- Exercise objective
Using the records below, write out again exactly the lines that begin at the line containing "Where should I click to: Click the 16:45" and end at the line containing "Task: Expand Web instance using its arrow", and no other lines.

- Exercise materials

<<<<

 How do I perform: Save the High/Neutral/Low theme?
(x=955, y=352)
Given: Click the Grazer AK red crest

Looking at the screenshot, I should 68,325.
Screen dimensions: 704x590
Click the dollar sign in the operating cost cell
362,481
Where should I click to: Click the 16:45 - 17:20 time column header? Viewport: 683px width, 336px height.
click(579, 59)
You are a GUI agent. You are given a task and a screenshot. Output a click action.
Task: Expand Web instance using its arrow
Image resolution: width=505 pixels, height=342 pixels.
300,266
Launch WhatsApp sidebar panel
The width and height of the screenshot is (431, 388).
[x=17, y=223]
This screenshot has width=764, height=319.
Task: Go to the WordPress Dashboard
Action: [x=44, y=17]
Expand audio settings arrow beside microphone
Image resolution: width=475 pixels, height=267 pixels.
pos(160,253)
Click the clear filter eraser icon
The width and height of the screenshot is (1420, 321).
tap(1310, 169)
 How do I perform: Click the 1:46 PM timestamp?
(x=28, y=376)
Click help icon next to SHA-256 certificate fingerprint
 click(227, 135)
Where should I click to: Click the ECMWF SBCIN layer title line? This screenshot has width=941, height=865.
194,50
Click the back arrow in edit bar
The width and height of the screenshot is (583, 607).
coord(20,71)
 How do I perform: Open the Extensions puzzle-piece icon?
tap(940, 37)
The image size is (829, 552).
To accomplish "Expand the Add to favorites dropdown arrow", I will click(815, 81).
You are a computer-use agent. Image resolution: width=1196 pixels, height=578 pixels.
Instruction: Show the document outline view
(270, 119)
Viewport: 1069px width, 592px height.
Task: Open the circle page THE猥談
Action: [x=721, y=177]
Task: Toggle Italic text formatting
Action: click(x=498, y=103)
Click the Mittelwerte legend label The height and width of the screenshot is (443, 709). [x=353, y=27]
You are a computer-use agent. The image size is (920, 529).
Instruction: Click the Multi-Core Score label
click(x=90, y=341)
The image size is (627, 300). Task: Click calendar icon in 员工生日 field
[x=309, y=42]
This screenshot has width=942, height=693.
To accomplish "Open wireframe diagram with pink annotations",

>>>>

- Answer space
Where should I click to: Click the 16:45 - 17:20 time column header? Viewport: 683px width, 336px height.
click(579, 59)
You are a GUI agent. You are given a task and a screenshot. Output a click action.
Task: Expand Web instance using its arrow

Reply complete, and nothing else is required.